# Short task:
Show each line of the rows below that contains the word "Open". Case counts.

# Data for this exercise:
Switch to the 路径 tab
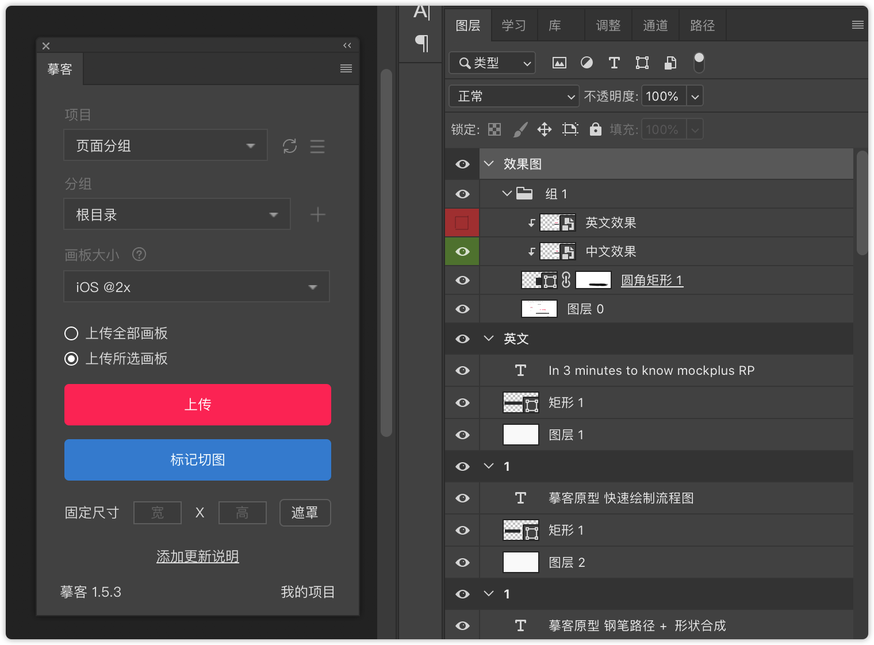[702, 25]
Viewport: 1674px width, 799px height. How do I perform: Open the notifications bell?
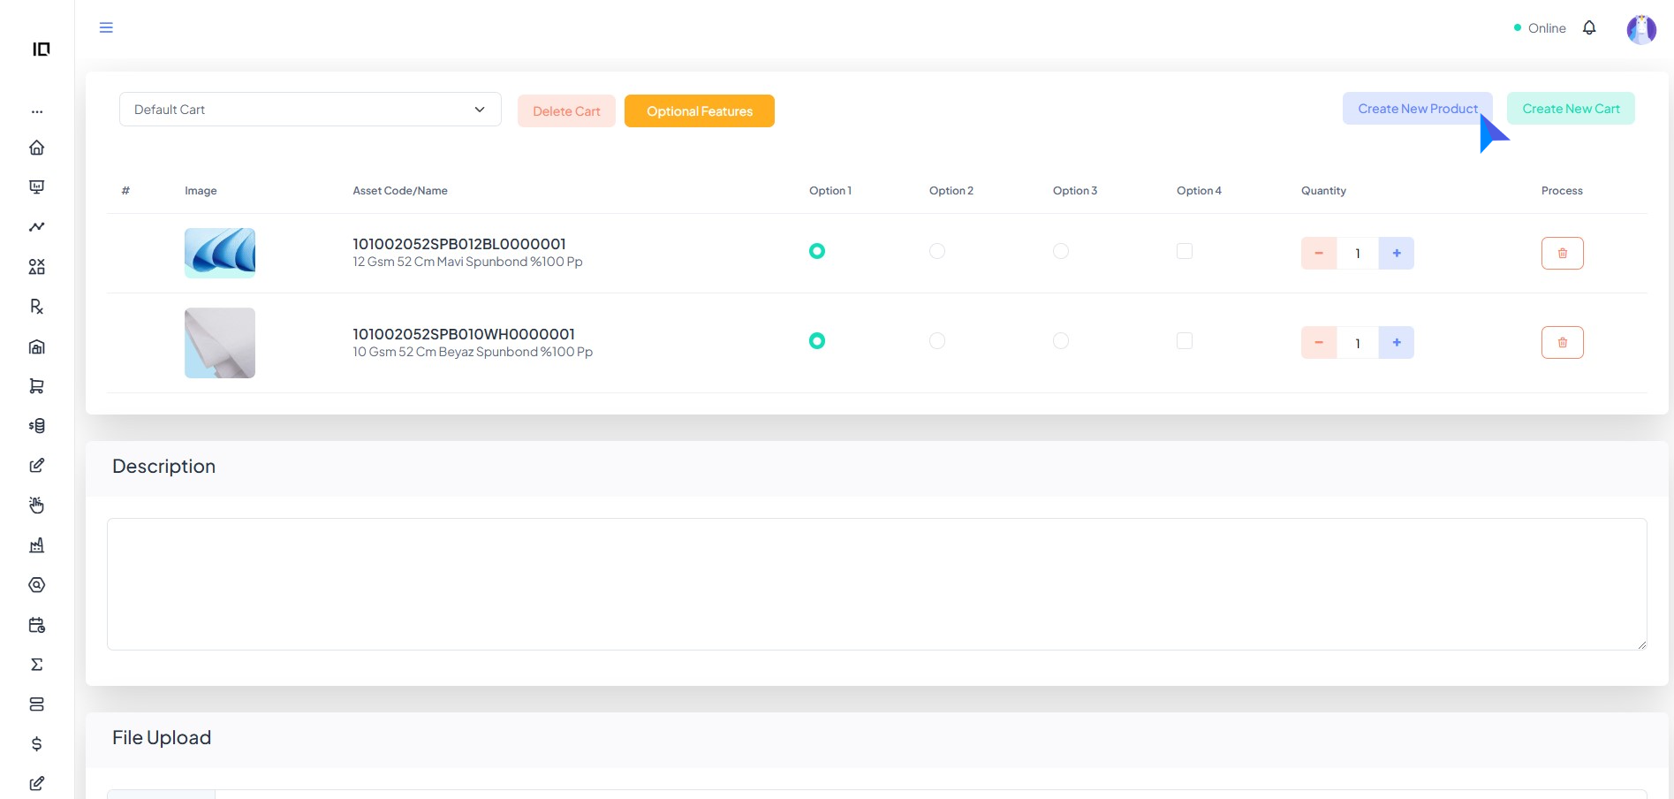tap(1589, 28)
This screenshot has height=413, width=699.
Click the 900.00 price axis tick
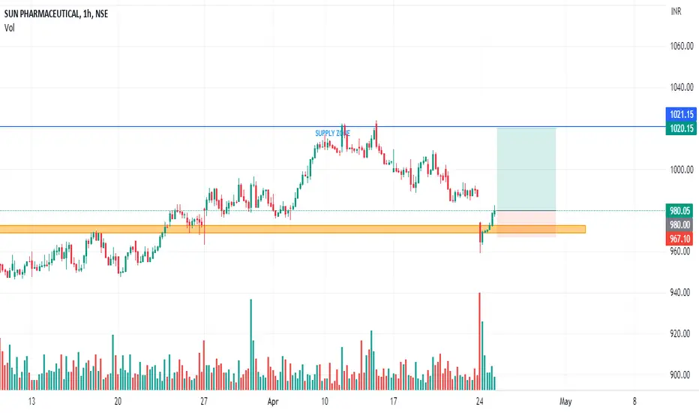coord(681,375)
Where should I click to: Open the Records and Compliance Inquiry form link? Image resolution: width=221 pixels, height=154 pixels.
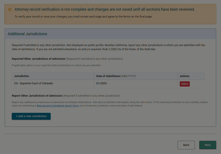pyautogui.click(x=57, y=106)
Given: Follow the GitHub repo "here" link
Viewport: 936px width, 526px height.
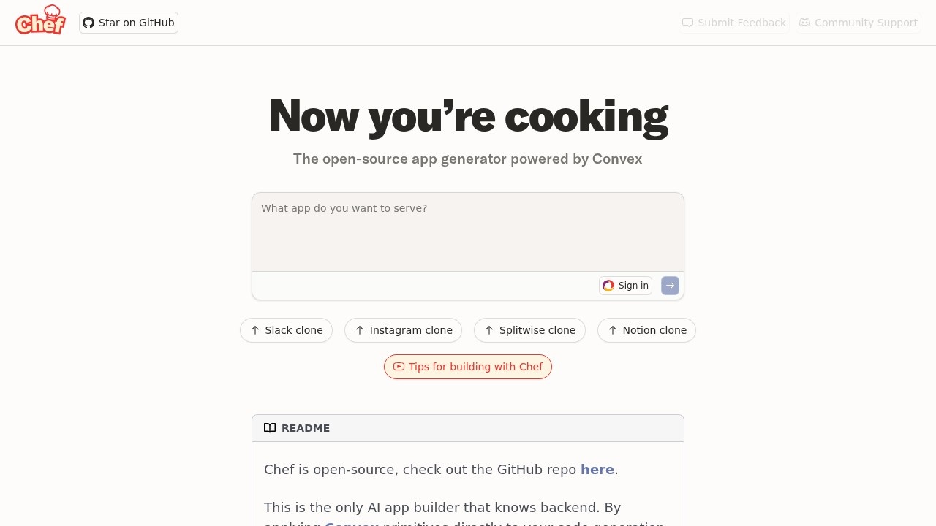Looking at the screenshot, I should 597,470.
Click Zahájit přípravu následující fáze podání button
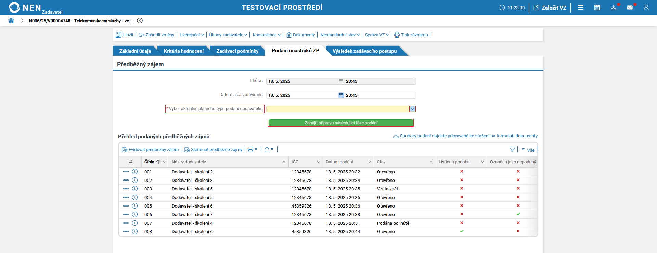This screenshot has height=253, width=657. (x=341, y=123)
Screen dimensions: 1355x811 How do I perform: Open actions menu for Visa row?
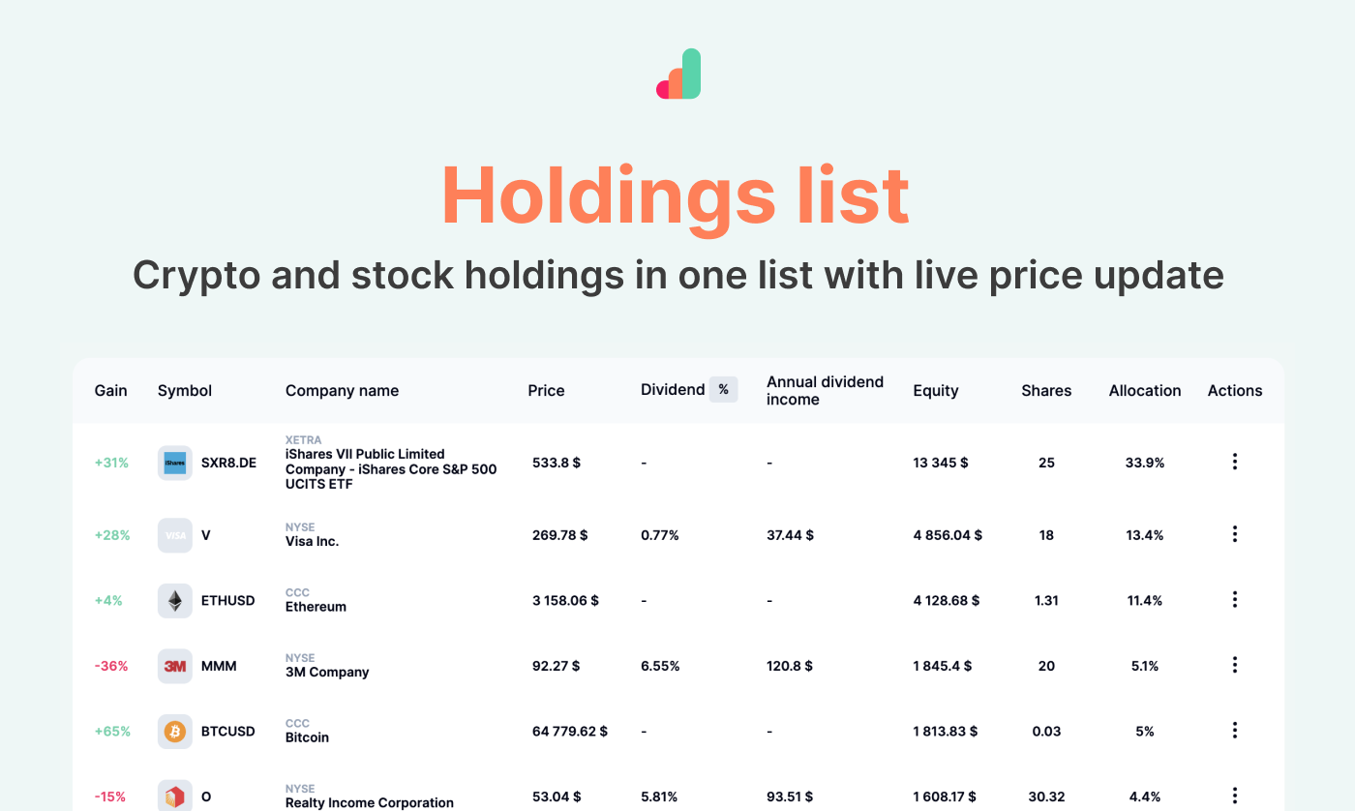point(1235,534)
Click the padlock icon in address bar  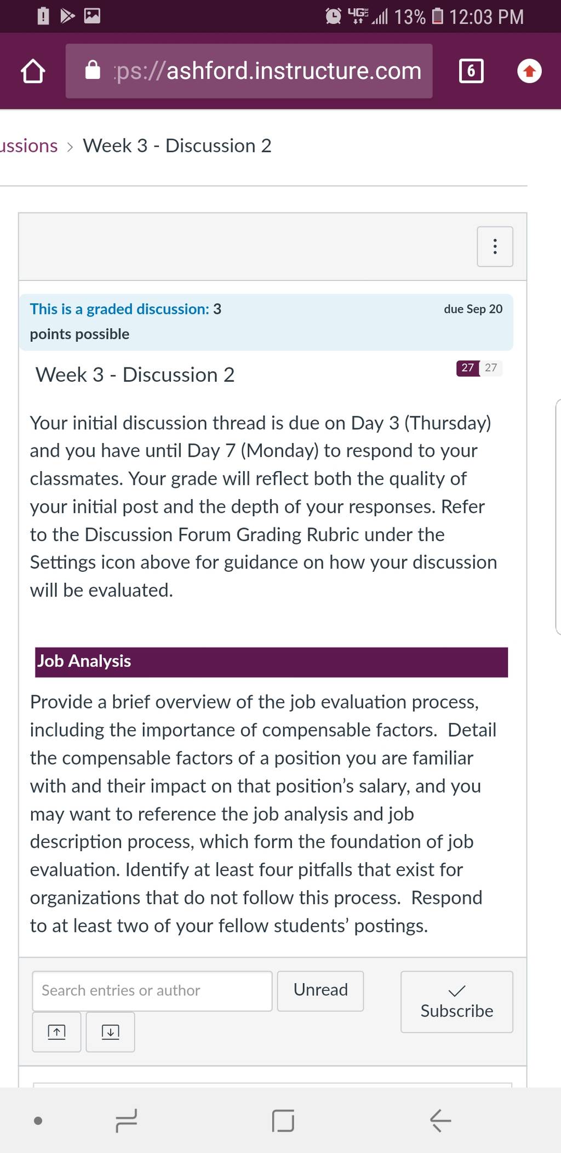93,70
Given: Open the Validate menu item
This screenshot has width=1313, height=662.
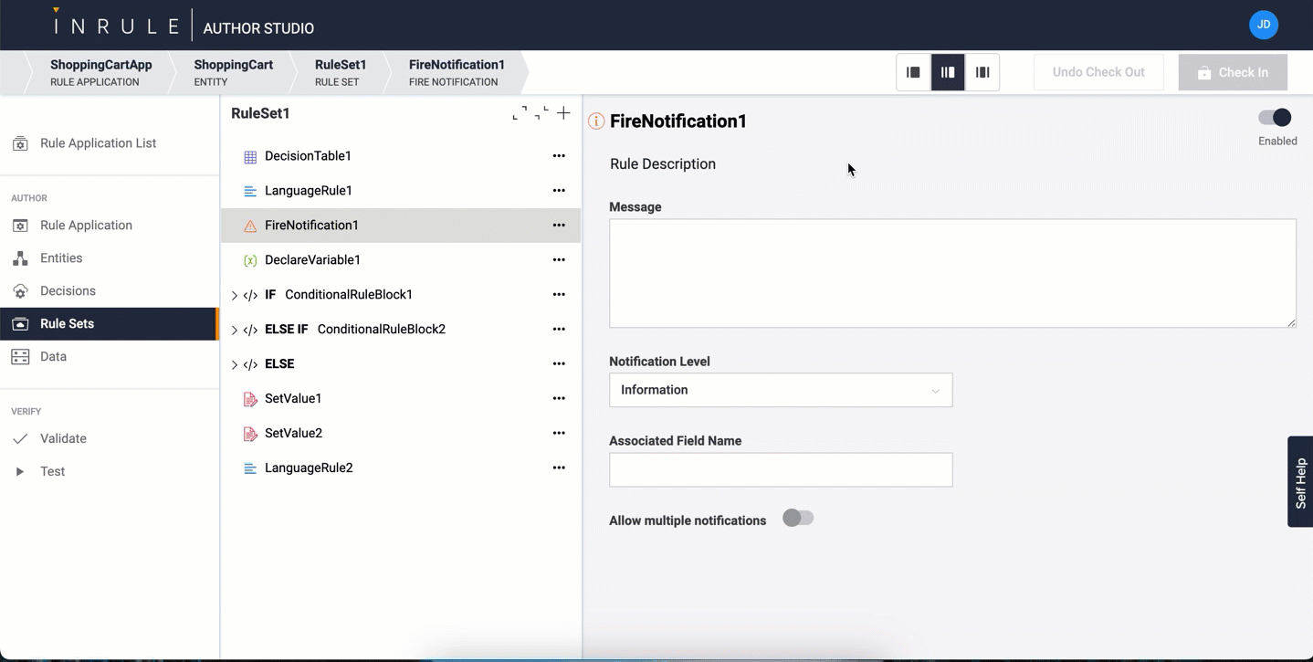Looking at the screenshot, I should click(x=63, y=438).
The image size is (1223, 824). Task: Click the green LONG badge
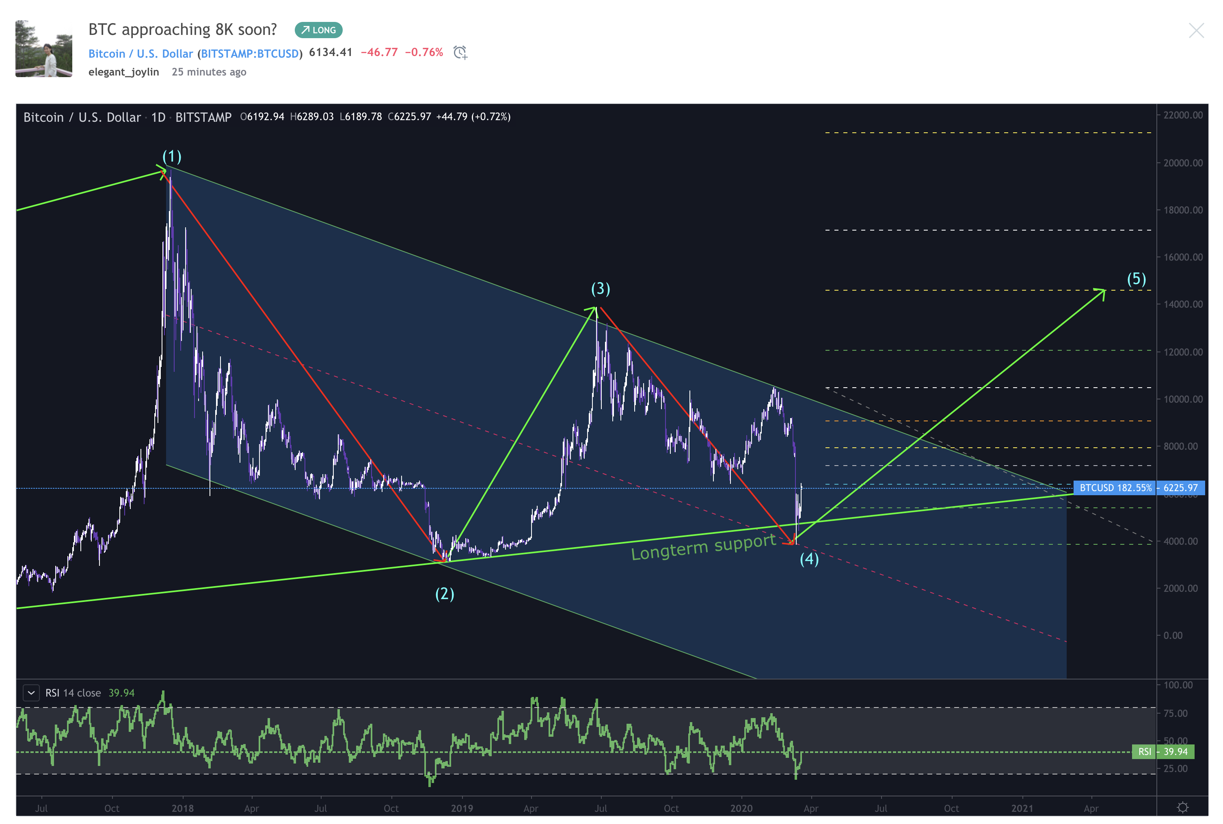[318, 30]
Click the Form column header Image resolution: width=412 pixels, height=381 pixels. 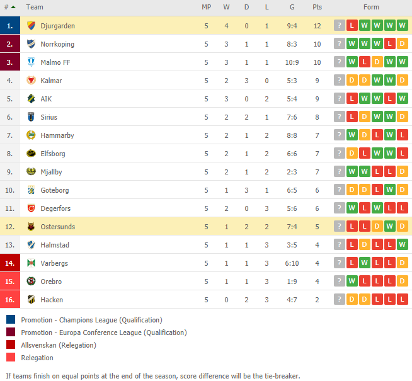point(371,7)
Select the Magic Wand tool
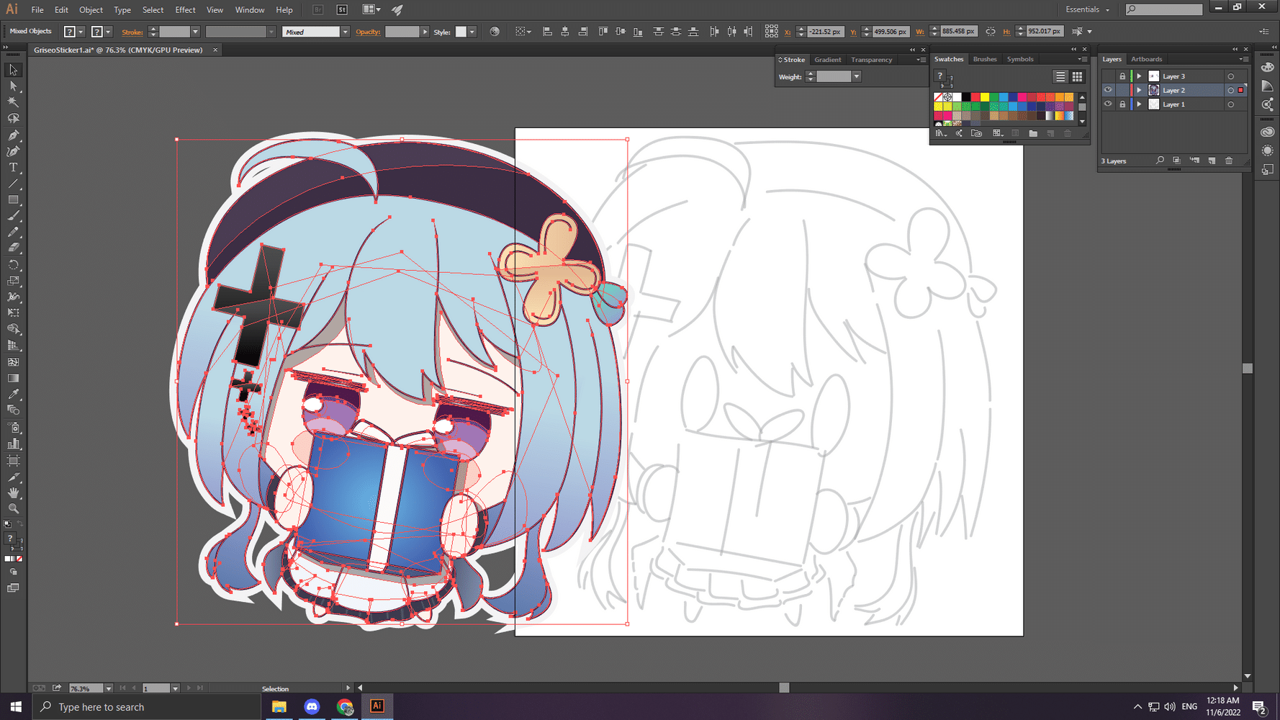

# Written response:
Viewport: 1674px width, 799px height. How do I perform: Open the notifications bell?
Where should I click to: Open the Records and Compliance Inquiry form link? Image resolution: width=221 pixels, height=154 pixels.
Screen dimensions: 1355x811 How do I perform: Open actions menu for Visa row?
Given: Open the Validate menu item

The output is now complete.